## 📑 Table of Contents
- [Spark Dataframe Partitions](#spark-dataframe-partitions)
-  [Spark Transformation and Dependencies](#spark-transformations--dependencies)
    - [Narrow Dependency](#2-narrow-dependency-transformation)
    - [Wide Dependency](#3-wide-dependency-transformation)

# Spark DataFrame Partitions

## 1. Data Stored in Distributed Systems
- In real life, files (CSV, JSON, etc.) are stored in **distributed storage** like HDFS or Amazon S3.  
- The file is **split into partitions** and spread across nodes.  
  - Example: 100 partitions across 10 nodes.  
- This splitting makes **parallel reading** possible.

---

## 2. Logical DataFrame
- When you call `spark.read.csv("file.csv")`, Spark creates a **logical DataFrame**:
  - Stores **metadata**: schema, partition info, and how to read them.
  - **No data is loaded yet** (lazy evaluation).  
- Think of it like a **recipe**: instructions exist, but the meal (data) isn’t cooked until you trigger an action.

---

## 3. Role of the Driver (SparkSession)
- The driver (your `spark` session) is the **brain**:
  - Contacts cluster manager + storage.
  - Collects info about partitions.
  - Creates the **plan** to process them.
- Still, the driver does not load data itself.

---

## 4. Executors (the workers)
- Executors are **JVM processes** launched by the cluster manager.  
- They do the **real work**:
  - Load their assigned partitions into memory.
  - Run tasks (filter, join, aggregate, etc.).  
- Each executor has multiple **cores**, and each core processes **one partition at a time**.

---

## 5. Answer to the Doubt ✅
- If you have **5 executors** and **5 cores per executor**:  
  - Total = `5 × 5 = 25 cores`.  
- That means **25 partitions can be processed in parallel**.  
- ⚠️ Notes:
  - If partitions < 25, some cores stay idle.  
  - If partitions > 25, Spark processes them in **waves** (25 at a time).  

---

## 6. Data Locality Optimization
- Spark tries to assign each partition to an executor **close to where the data is stored**.  
- This reduces network traffic and speeds up jobs.  
- If not possible, Spark still works, but with some data transfer over the network.

---

## 7. Final Picture
A **distributed DataFrame** is created:
- Driver manages the plan.  
- Executors (with multiple cores) load and process partitions in parallel.  
- Together, they form a **scalable system** for big data.

---

## 📊 Diagram
![Spark DataFrame Partitions](./images/driver_execution.png)

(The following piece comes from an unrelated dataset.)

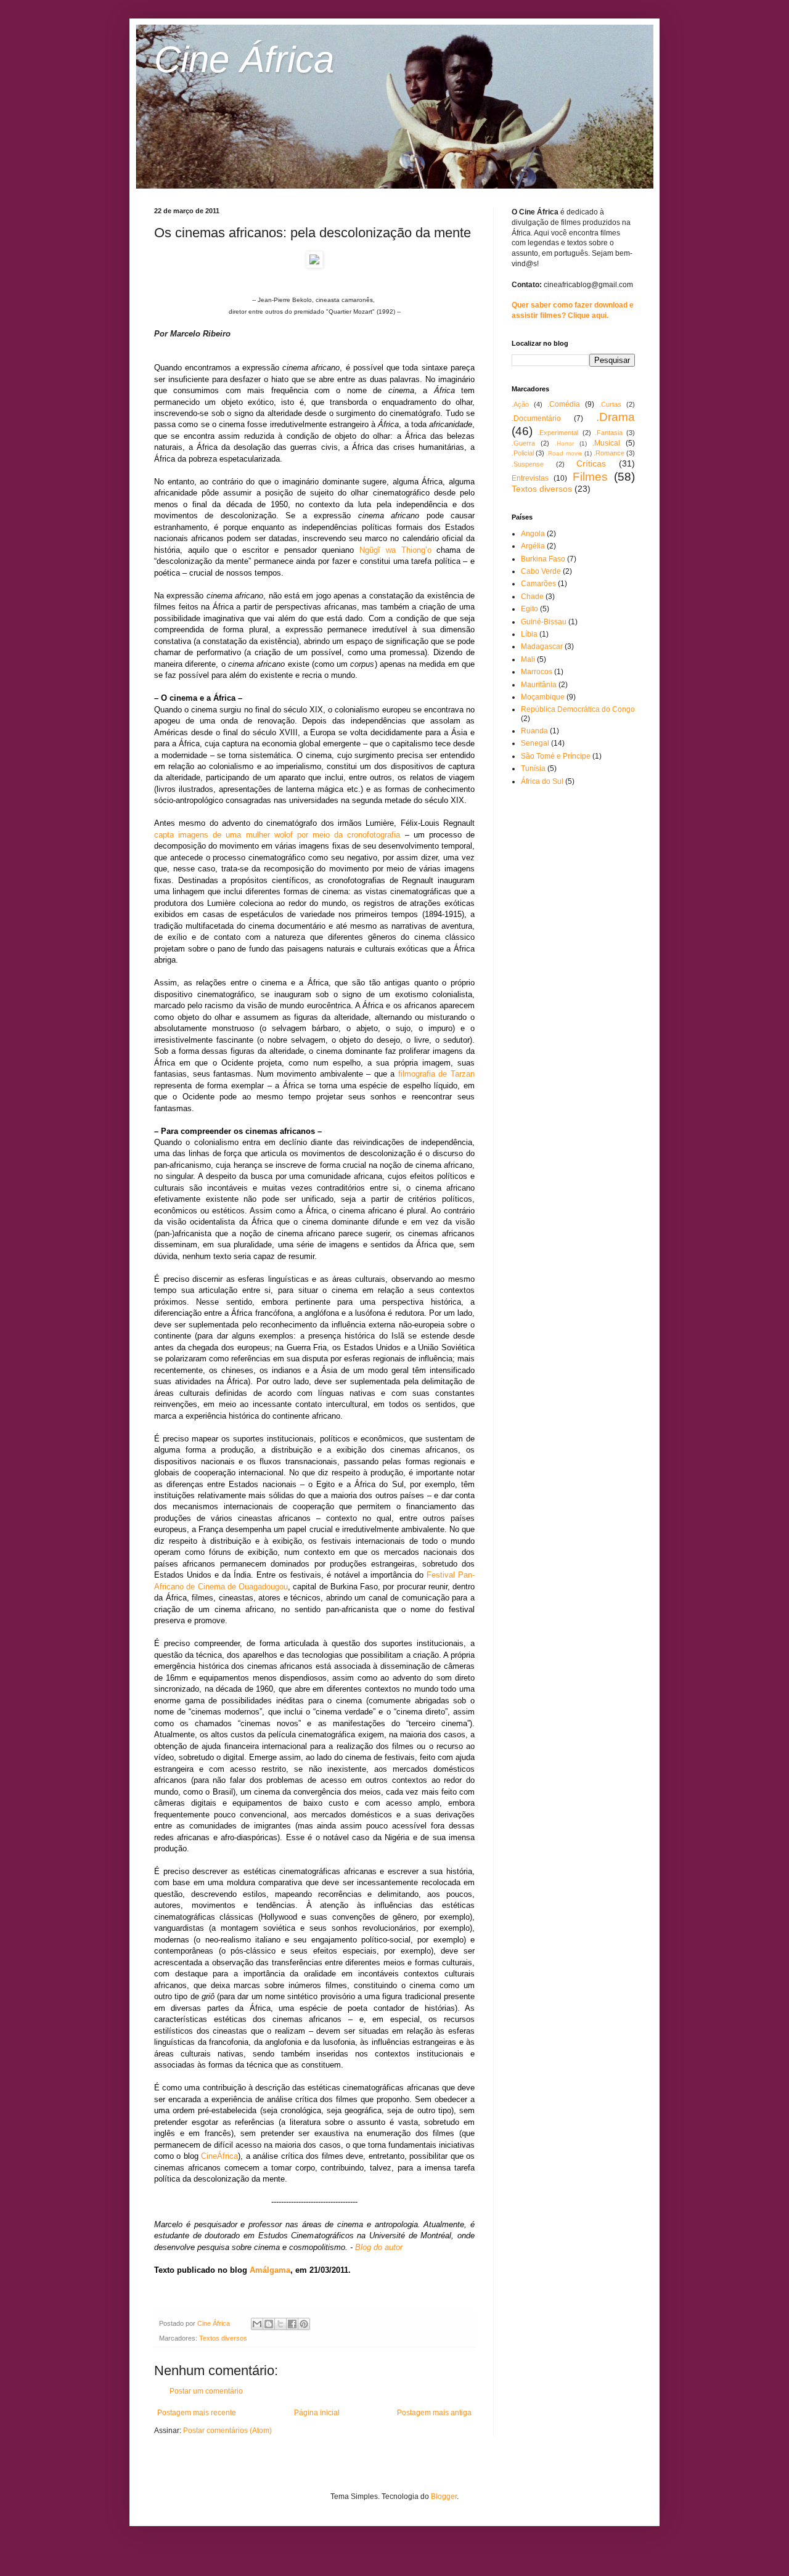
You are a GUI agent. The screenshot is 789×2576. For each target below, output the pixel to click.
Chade (532, 596)
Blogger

# Spark Transformations & Dependencies

## 1. What are Transformations?
- Spark DataFrames are **immutable**.  
- To process data, you don’t “modify” a DataFrame. Instead, you apply **transformations**:
  - Examples: `select()`, `filter()`, `groupBy()`, `orderBy()`.
- Each transformation produces a **new DataFrame** (logically), building a chain of operations.
- Together, transformations form a **DAG (Directed Acyclic Graph)** of operations.

📊 Example:  
![Spark Transformations](./images/transformations.png)

---

## 2. Narrow Dependency Transformation
- A transformation is **narrow** when each partition can be processed **independently**, without needing data from other partitions.
- Executors can process partitions locally → results are later combined.  
- These are usually **map-style operations**.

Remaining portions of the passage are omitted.